> **Work instruction**
Below are the records; copy each line in them that holds the word "badge".

> **Dataset records**
──────────────────────────────

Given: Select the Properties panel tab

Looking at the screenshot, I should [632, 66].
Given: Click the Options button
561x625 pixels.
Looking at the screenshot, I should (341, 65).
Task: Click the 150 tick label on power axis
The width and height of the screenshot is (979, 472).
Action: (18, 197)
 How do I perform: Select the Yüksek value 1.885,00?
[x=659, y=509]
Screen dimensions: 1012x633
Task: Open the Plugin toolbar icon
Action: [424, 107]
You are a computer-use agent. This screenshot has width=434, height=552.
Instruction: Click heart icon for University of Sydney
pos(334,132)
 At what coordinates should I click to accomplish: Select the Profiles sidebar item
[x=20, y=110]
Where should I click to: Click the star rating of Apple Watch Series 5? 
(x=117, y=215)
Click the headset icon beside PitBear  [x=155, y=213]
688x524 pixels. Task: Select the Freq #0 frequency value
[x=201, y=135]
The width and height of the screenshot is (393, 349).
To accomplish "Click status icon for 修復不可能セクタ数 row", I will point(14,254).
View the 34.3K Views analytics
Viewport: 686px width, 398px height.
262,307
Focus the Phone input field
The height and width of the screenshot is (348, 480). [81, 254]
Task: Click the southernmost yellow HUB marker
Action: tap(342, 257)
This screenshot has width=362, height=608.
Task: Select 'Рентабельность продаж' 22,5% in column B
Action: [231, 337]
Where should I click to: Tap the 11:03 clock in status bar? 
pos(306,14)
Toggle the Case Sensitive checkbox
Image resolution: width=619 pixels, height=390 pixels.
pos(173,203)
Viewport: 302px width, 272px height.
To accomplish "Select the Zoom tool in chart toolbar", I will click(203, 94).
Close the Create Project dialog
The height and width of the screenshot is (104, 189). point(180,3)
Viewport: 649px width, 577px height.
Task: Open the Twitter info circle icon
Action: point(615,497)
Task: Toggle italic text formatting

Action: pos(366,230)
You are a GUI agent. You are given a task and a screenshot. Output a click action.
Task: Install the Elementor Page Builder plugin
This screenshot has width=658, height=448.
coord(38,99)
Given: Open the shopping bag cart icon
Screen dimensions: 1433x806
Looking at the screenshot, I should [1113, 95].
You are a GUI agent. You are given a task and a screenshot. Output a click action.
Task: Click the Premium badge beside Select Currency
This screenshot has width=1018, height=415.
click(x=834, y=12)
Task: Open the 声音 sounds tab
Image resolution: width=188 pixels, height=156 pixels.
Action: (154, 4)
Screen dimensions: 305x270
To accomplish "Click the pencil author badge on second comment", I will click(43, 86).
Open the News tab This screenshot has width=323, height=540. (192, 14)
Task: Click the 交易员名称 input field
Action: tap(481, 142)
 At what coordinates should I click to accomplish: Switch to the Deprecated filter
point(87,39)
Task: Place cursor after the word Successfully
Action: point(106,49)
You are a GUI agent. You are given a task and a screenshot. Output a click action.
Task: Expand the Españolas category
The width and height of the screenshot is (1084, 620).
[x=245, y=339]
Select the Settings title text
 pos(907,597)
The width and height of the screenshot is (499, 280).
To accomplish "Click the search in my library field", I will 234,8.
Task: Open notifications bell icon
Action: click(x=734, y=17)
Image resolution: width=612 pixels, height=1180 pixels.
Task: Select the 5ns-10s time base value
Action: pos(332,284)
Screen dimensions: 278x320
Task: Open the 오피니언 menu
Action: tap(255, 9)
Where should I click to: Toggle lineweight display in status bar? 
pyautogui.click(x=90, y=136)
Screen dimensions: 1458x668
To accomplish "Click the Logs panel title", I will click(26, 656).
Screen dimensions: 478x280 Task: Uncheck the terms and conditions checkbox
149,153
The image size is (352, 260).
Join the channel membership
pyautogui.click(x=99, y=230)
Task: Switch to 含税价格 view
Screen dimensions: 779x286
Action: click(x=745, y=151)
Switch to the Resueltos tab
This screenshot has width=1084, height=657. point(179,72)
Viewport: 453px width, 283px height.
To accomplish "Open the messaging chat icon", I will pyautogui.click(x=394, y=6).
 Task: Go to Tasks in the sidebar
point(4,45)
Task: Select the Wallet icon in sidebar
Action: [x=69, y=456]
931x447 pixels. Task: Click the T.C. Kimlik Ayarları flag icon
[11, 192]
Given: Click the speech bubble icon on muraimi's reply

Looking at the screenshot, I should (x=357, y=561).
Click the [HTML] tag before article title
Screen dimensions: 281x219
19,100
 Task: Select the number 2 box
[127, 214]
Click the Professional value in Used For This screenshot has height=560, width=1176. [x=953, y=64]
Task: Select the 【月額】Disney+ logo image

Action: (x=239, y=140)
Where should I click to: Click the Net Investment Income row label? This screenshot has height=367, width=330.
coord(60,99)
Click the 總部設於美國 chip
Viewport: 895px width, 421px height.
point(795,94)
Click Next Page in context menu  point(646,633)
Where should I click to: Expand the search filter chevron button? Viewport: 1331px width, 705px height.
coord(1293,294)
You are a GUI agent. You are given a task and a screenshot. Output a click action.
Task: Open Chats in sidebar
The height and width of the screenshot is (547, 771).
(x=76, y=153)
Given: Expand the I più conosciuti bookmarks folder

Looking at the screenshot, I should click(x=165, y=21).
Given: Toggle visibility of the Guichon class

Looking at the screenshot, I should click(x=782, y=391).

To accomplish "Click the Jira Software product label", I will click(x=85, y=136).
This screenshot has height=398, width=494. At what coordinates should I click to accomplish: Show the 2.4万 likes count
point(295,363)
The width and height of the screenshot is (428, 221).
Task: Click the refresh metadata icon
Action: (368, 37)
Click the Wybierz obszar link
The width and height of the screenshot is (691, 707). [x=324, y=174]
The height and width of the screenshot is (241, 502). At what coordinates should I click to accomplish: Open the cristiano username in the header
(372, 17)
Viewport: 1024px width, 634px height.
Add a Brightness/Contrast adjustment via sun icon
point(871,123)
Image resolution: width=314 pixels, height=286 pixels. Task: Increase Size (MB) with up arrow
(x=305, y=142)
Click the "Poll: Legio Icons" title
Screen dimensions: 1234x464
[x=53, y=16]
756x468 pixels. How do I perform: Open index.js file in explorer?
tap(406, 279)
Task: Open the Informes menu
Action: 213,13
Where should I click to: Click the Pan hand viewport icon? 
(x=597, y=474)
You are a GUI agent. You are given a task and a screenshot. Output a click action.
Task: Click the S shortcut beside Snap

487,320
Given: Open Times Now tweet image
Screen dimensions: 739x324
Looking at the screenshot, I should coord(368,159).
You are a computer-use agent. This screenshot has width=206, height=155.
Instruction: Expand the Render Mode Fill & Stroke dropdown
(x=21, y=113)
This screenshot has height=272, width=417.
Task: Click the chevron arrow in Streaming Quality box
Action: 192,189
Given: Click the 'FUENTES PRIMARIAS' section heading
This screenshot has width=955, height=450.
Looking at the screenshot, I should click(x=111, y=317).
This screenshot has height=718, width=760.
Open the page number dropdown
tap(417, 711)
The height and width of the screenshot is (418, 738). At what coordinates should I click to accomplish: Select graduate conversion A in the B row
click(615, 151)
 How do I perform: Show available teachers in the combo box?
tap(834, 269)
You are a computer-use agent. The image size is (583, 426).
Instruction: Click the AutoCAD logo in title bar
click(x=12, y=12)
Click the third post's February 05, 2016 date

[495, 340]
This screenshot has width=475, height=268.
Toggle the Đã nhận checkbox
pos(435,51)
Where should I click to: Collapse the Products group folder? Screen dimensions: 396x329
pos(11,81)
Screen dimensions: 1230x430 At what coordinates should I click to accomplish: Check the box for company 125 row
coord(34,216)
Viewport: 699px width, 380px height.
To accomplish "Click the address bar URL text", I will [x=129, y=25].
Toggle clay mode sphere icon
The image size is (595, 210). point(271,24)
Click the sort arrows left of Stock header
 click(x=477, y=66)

──────────────────────────────

> **Reply to the exercise**
Task: Click the Premium badge beside Select Currency
To accomplish "Click the pencil author badge on second comment", I will click(43, 86).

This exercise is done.